Até o dia 18, Vorcaro estava detido em uma sala especial dentro da Superintendência da PF, onde desfrutava de regalias como ar-condicionado, banheiro privativo e um tempo de visita mais flexível para seus advogados. Contudo, a decisão do ministro do Supremo Tribunal Federal (STF) André Mendonça de transferi-lo para uma cela comum alterou suas condições de detenção. Agora, ele terá direito a apenas duas visitas diárias, com duração de 30 minutos cada.
A transferência de Vorcaro ocorreu após a conclusão da fase inicial de elaboração do acordo de delação premiada, momento em que a defesa apresentou uma proposta. Com isso, a necessidade de visitas constantes de advogados foi reduzida, levando o banqueiro a estar sujeito às mesmas regras que se aplicam a outros detidos na Superintendência.

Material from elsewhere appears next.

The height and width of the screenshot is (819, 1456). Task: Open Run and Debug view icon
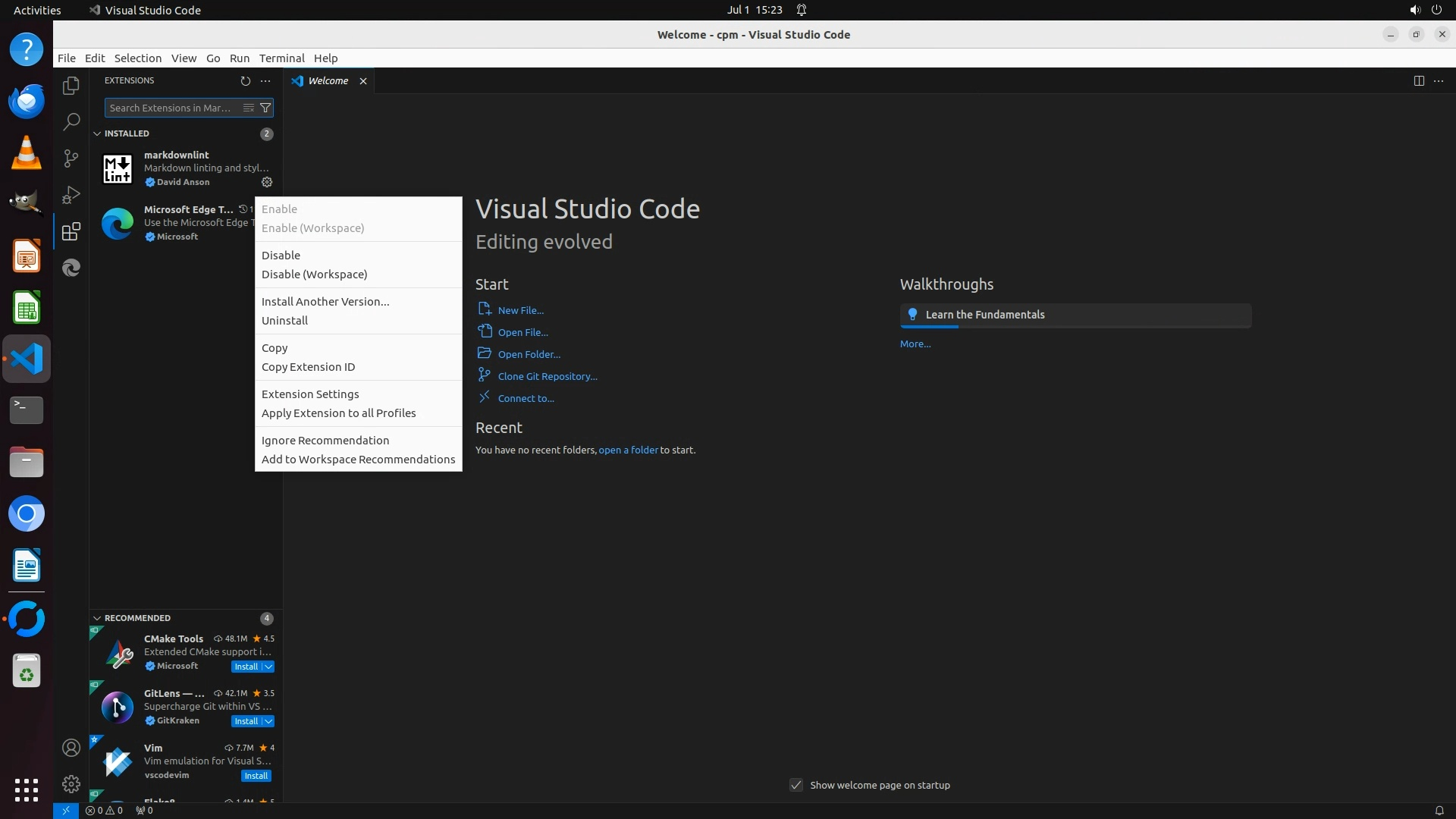click(x=71, y=195)
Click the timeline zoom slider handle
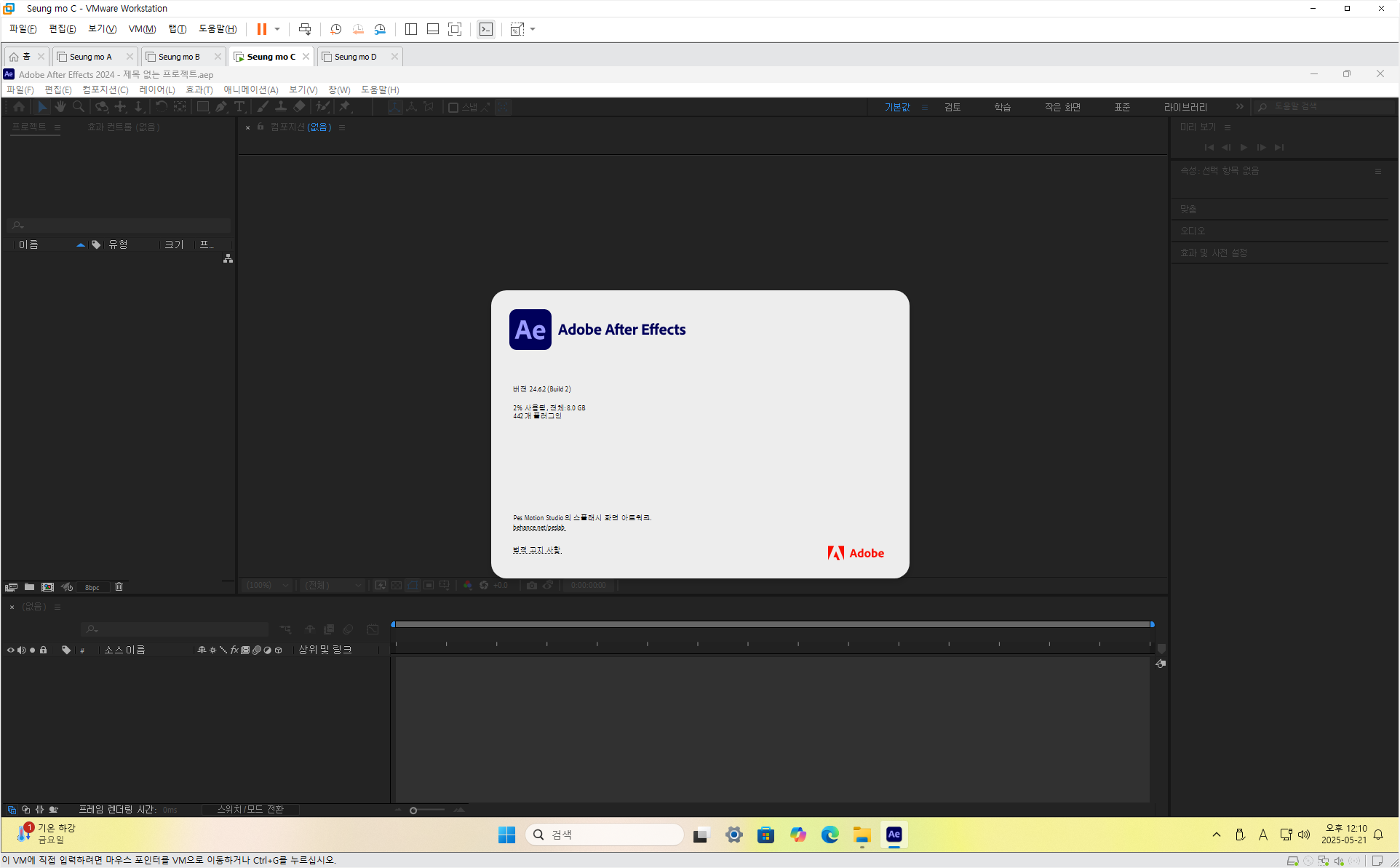 (x=413, y=811)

Embora o local não seja um presídio tradicional e tenha um número reduzido de presos, Vorcaro agora segue a rotina imposta aos demais detentos. De acordo com informações apuradas, os investigadores esperam que a defesa do banqueiro faça uma nova proposta de delação, que traga informações mais relevantes.
A defesa de Vorcaro, no entanto, busca alternativas para que ele permaneça em condições mais favoráveis, como continuar na cela especial ou conseguir um acordo de prisão domiciliar. A expectativa é que essa mudança de cenário leve a uma nova abordagem na colaboração do principal investigado da Operação Compliance Zero.